Building highly available and performant applications often requires shared storage accessible by multiple VMs. Traditionally shared storage has been made available to VMs in a single zone and was not fault tolerant to zone failure. Google Cloud’s Hyperdisk Balanced HA multi-writer technology solves this problem by combining cross-zone replication with multi-writer access from VMs across two zones.
This solution opens up new possibilities for applications requiring both resilience and performance including:
- Host based clusters: High availability designs that typically use Linux Pacemaker or Windows Server Failover Clusters to assign and move resources amongst nodes in the cluster. With Hyperdisk Balanced HA multi-writer those nodes can now be in two different zones and use Persistent Reservations to control access to shared-disk resources.
- Shared-disk filesystems: Shared storage designs supported by filesystems such as GFS2, OCFS2 and VMFS that manage access to shared-disk resources using clustering and/or locking capabilities for data coherence across nodes. Often combined with host based clusters.
If your shared storage needs can be met using NFS or SMB protocols I highly recommend using Filestore (single zone or HA across three zones) or NetApp Volumes (single zone or HA across two zones). Both of these provide check-box simplicity for shared storage requirements in a zone, or across zones. But, the blog today is about Hyperdisk Multi-writer so we’ll take the harder path and build something ourselves!
Building a GFS2 Shared Filesystem with Ubuntu
Solutions that use shared disks tend to be complex, and to focus on the core concepts I decided to build a basic GFS2 shared-disk filesystem across two VMs in different zones.
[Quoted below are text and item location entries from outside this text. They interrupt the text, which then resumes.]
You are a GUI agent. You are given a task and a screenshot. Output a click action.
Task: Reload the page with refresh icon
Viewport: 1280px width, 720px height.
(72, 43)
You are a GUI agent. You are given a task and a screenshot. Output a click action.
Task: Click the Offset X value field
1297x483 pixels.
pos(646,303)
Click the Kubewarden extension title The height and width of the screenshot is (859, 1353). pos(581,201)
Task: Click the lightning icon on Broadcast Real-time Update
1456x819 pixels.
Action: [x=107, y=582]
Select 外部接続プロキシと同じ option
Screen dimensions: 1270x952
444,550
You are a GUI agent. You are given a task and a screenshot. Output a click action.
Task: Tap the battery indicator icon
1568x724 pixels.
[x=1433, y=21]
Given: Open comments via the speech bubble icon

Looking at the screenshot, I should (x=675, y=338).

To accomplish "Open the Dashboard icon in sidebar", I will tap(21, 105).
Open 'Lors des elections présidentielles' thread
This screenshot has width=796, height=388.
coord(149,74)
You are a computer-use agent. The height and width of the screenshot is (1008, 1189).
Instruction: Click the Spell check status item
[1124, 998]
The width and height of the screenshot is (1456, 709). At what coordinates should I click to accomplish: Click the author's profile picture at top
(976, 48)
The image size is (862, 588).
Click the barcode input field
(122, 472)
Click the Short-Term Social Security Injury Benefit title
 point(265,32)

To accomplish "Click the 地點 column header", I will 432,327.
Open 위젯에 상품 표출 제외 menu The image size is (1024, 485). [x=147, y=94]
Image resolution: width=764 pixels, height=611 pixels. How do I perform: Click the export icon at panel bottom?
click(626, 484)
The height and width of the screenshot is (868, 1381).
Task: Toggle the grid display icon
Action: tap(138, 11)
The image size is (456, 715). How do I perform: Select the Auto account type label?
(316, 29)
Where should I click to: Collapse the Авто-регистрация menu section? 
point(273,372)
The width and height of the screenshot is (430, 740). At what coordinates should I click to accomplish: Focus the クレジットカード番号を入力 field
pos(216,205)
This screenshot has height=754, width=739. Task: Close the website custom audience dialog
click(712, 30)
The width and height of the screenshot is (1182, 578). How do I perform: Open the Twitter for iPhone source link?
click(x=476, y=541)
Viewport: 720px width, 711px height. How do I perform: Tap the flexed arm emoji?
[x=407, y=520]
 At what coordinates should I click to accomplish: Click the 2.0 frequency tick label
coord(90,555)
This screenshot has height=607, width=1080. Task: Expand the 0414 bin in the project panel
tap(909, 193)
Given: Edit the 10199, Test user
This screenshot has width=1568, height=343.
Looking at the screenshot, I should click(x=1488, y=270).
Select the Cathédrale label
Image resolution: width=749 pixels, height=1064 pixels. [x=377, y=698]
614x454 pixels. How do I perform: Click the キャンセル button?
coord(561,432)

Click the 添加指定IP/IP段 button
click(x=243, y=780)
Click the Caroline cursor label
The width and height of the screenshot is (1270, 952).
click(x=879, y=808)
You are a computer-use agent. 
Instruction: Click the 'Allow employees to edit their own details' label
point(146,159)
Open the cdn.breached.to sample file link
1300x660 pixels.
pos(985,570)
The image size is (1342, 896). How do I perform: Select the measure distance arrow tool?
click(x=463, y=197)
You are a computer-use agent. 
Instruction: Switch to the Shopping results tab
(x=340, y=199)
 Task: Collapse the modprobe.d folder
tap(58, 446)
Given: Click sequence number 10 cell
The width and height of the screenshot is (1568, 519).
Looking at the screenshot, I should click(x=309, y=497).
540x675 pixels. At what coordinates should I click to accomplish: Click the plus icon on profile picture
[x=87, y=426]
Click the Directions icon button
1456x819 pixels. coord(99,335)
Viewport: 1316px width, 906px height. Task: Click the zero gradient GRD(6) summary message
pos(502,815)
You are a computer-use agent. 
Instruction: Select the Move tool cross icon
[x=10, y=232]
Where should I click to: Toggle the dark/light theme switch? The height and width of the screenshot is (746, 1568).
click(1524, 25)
With this solution an application running on each of those VMs can read and write data from the same filesystem concurrently, and a VM (or zone) can fail and the data is still available in the other. Filesystem coherency is managed by a cluster-wide locking scheme that uses DLM and Corosync to exchange locking information. I added a VM in a third zone to make locking services resilient.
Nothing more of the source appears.